03/10/2026
NEUROPSYCHOLOGICAL EVALUATIONS
A neuropsychological evaluation assesses how one's brain functions post-traumatic brain injury. The neuropsychological evaluation involves an interview and the administration of tests. The tests are typically pencil and paper type tests. Some tasks might be self-reports meaning that the patient completes them with assistance from a technician. The tests require administration by a neuropsychologist or trained, skilled psychometrist.
Neuropsychological tests evaluate functioning in several areas, including intelligence, executive functions (such as planning, abstraction, conceptualization), attention, memory, language, perception, sensorimotor functions, motivation, mood state and emotion, quality of life, and personality styles.

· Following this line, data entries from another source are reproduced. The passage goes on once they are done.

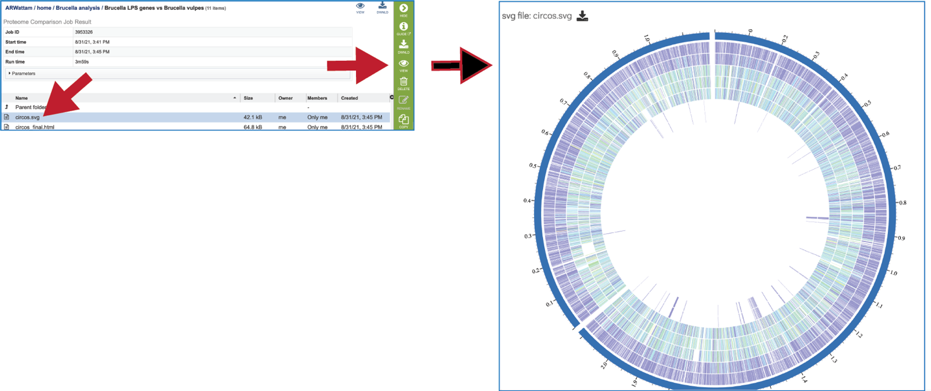This screenshot has width=931, height=391.
Task: Click the HIDE icon in green sidebar
Action: [403, 10]
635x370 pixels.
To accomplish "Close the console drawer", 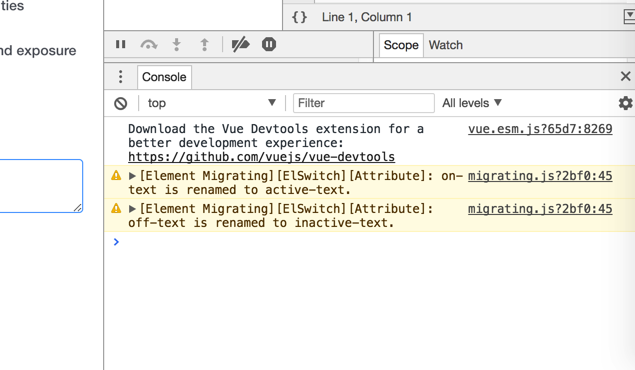I will [625, 76].
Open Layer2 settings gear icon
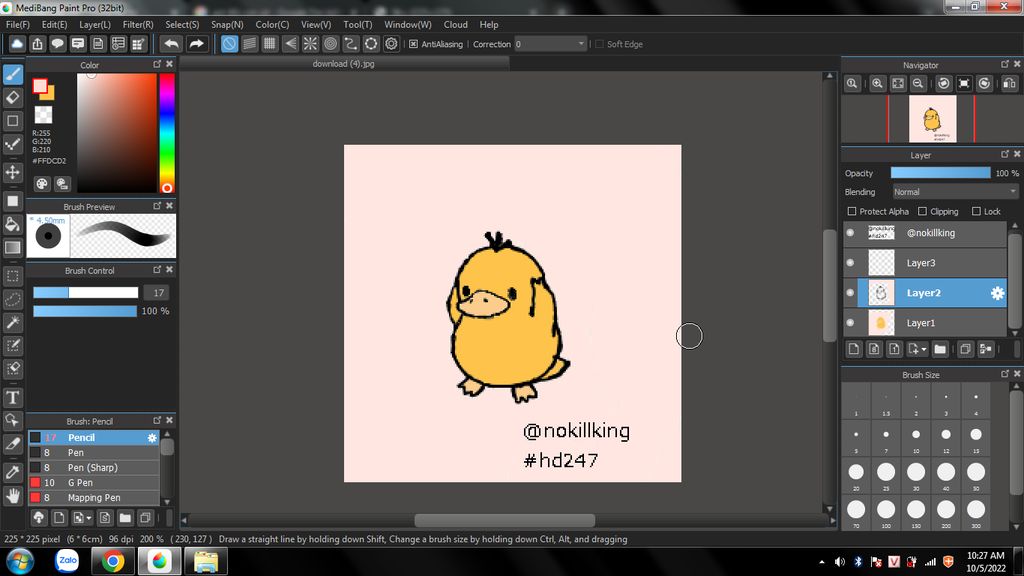 996,293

A complete evaluation generally takes between two and five hours to complete but can take up to eight hours, depending on the complexity of the issues to be addressed by the evaluation and the patient's condition (for example, fatigue, confusion, and motor slowing can extend the time required for an assessment). Occasionally, it is necessary to complete the evaluation over two or more sessions. In general, the clinician attempts to elicit the patient's best possible performance under optimal conditions.
These are not tests that one can study for, but there are several things that one can do to facilitate the evaluation:
• The patient should bring a current list of ALL medications and doses (because medicines may frequently change for some persons, it is vital to make sure the list is up to date)

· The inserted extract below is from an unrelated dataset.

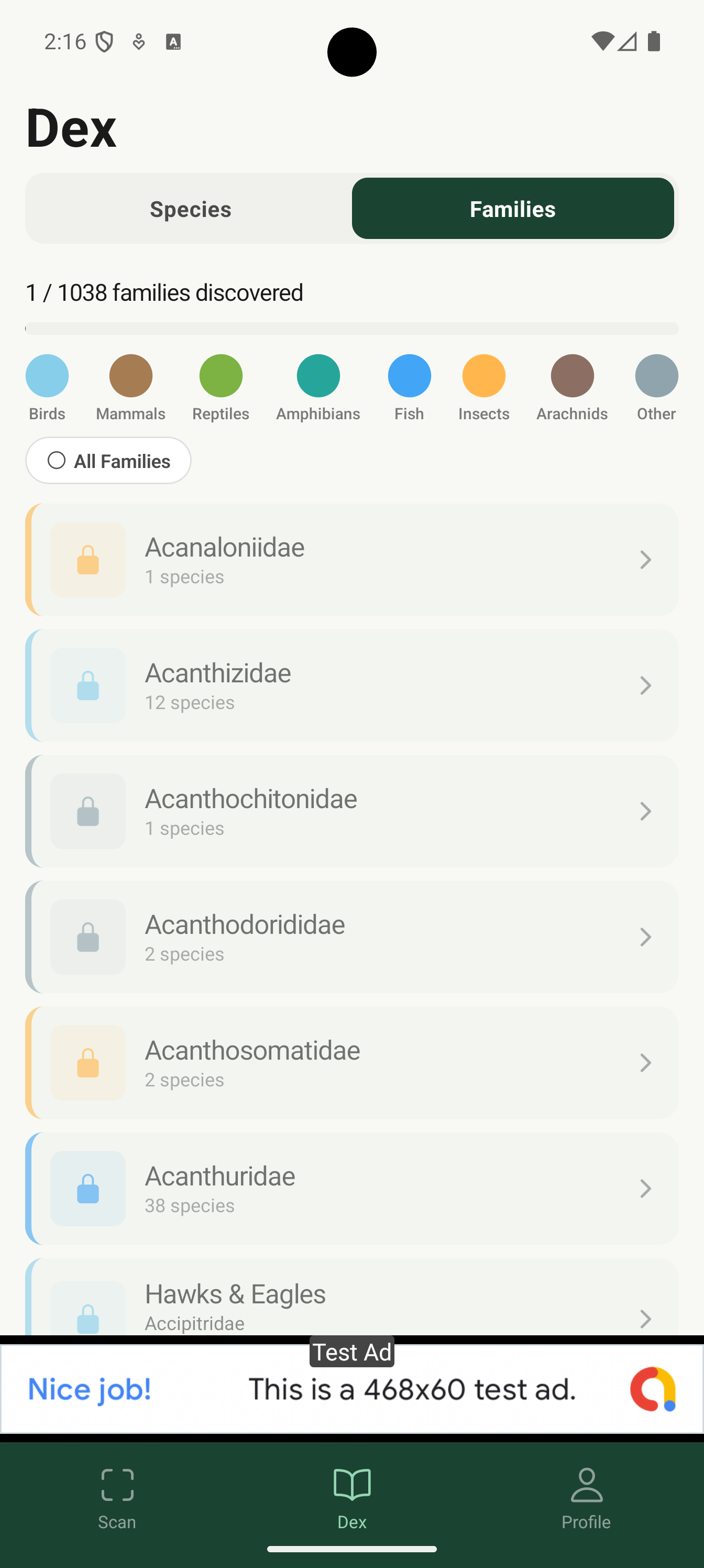Screen dimensions: 704x1568
Task: Tap the Dex book icon
Action: [x=351, y=1485]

• If the patient has difficulty providing information about their history, it is helpful for a family member or friend to accompany them (for at least part of the clinical interview).
• It is helpful if the patient can provide records of previous neurodiagnostic testing (e.g., brain scans such as CT or MRI scans) and results from previous neuropsychological evaluations if completed at another hospital or institution.
The neuropsychologist's goal is to get the best possible picture of the patient's current functioning. Several things can interfere with this goal, such as if the patient is:
• Fatigued or has sudden, unexpected "sleep attacks";
• Not motivated to put forth their best effort;
• Very emotionally distraught or has a mental illness;
• Under the influence of medications or illicit substances which interfere with cognitive functioning;
• Experiencing frequent changes in the ability to move.
Patients should let the examiner know if they anticipate that any of these issues will interfere with the evaluation.